I’m finding, however, that my obsession isn’t enough to make that transition. I’ve tried working on games of my own using all kinds of tools: web-based games, game-maker software packages, game engine programming…progress was made with all of them, but all of them have fallen by the wayside. I’m always wondering why? By all accounts, I should be throwing myself into this endeavor with unbridled enthusiasm, only looking up when I realize that everything else has been neglected (as horrible as that sounds). But I can’t. I run into roadblocks that frustrate me, and which I can’t overcome working as a lone developer. I get distracted, which is something a lot of people reading this know a lot about. I lack the relevant skills, whether it’s art or audio or just the level of understanding of development needed to tackle game development. A million excuses, and all of them logical to me, but illogical when viewed through the lens of my obsession.

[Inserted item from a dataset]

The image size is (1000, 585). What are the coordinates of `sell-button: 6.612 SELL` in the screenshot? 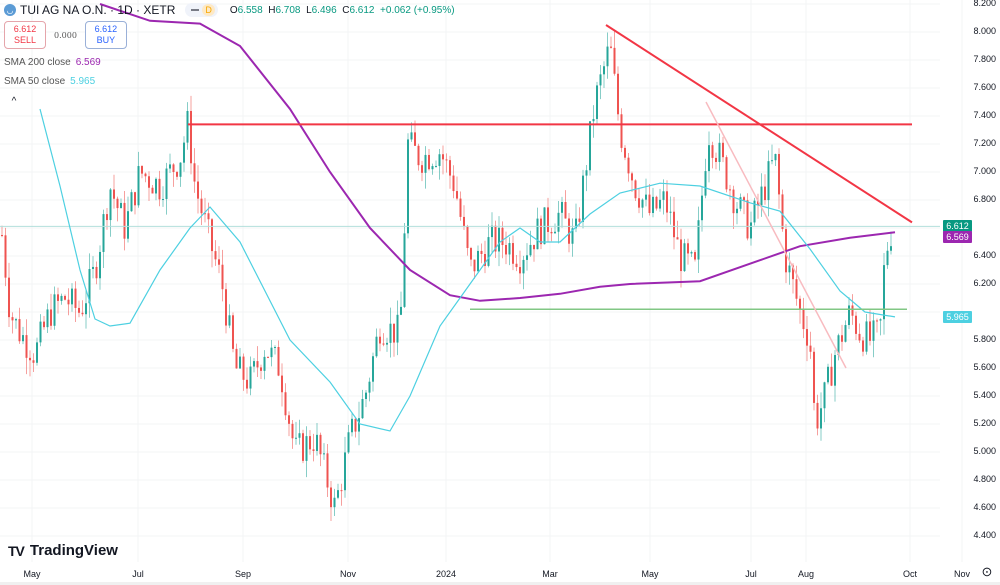 It's located at (25, 35).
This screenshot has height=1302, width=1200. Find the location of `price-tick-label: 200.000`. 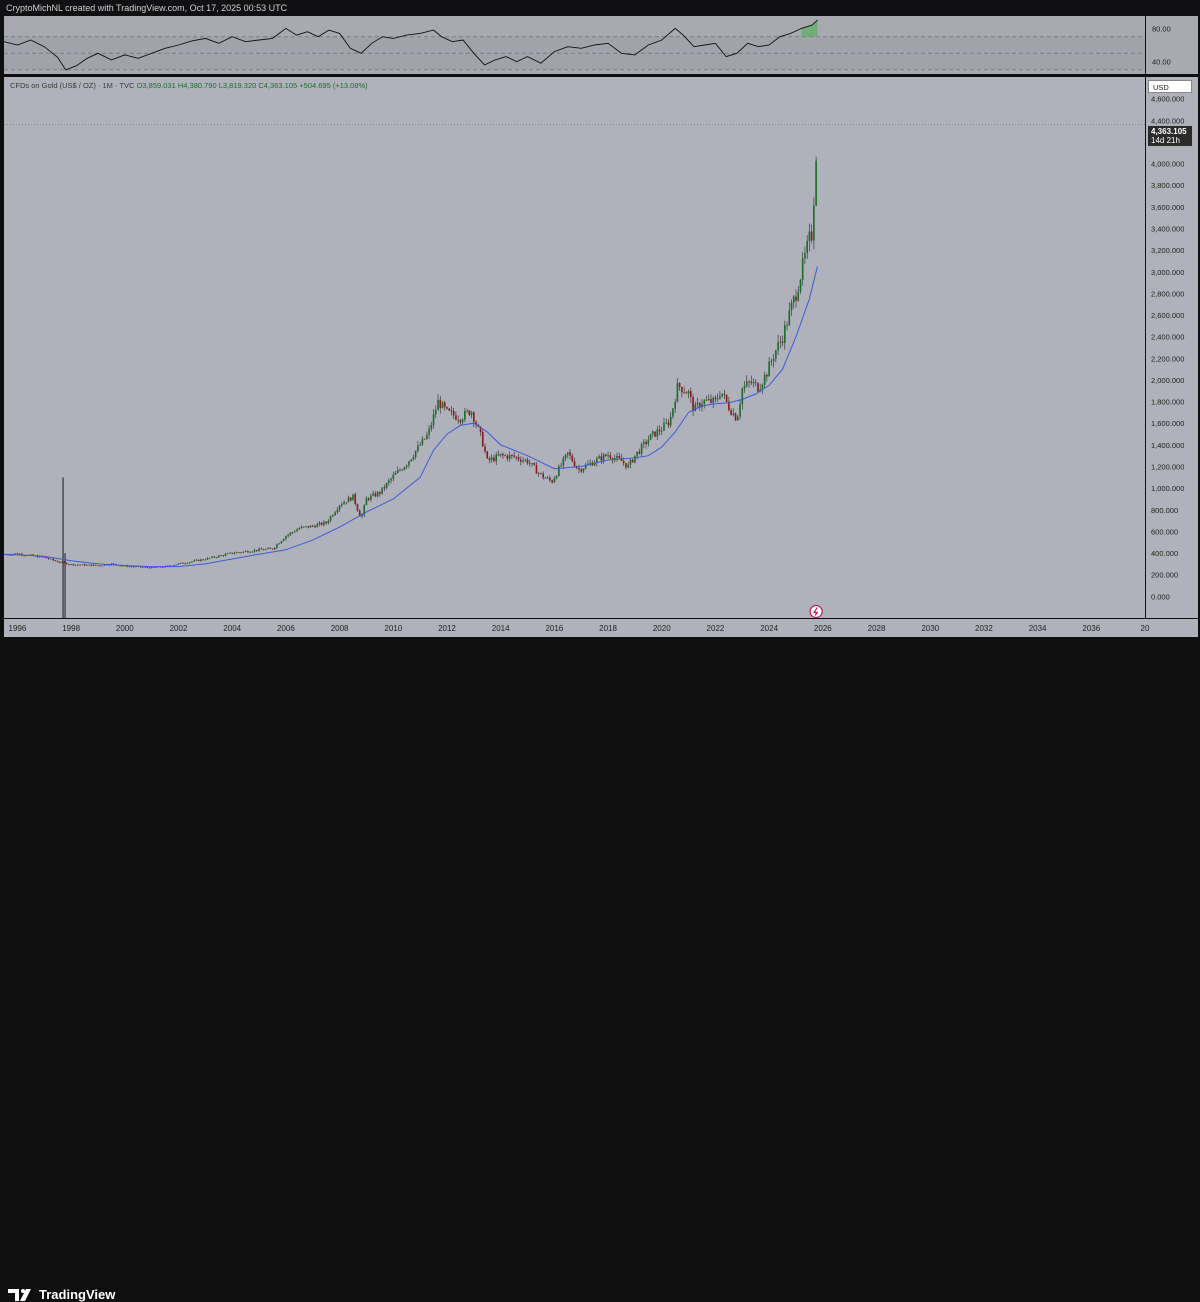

Maybe if I’d actually stuck with the technology track throughout my life, and worked to turn my obsession into a career, I’d be in a different place right now. I would never have been in the right place at the right time alongside the people in the book who fought to bring video games to the masses, when the entire industry was a wilderness unconstrained by skittish investors, rabid fanboys, and the real-world problems that are rotting the geek community from the inside. That’s why I think I obsess over this issue so much: these days, no one has to be in the right place at the right time. We don’t have to put up a fight to get people to see that our ideas are valid. We have a wealth of tools and resources available to us so that anyone of practically any skill level can get involved, assuming they have the drive and the time and the right level of obsession.
Sometimes I think my obsession with video games is too much, but at other times, I realize that it’s not enough for me to reach that level of accomplishment that I feel is leaving a big hole in my life.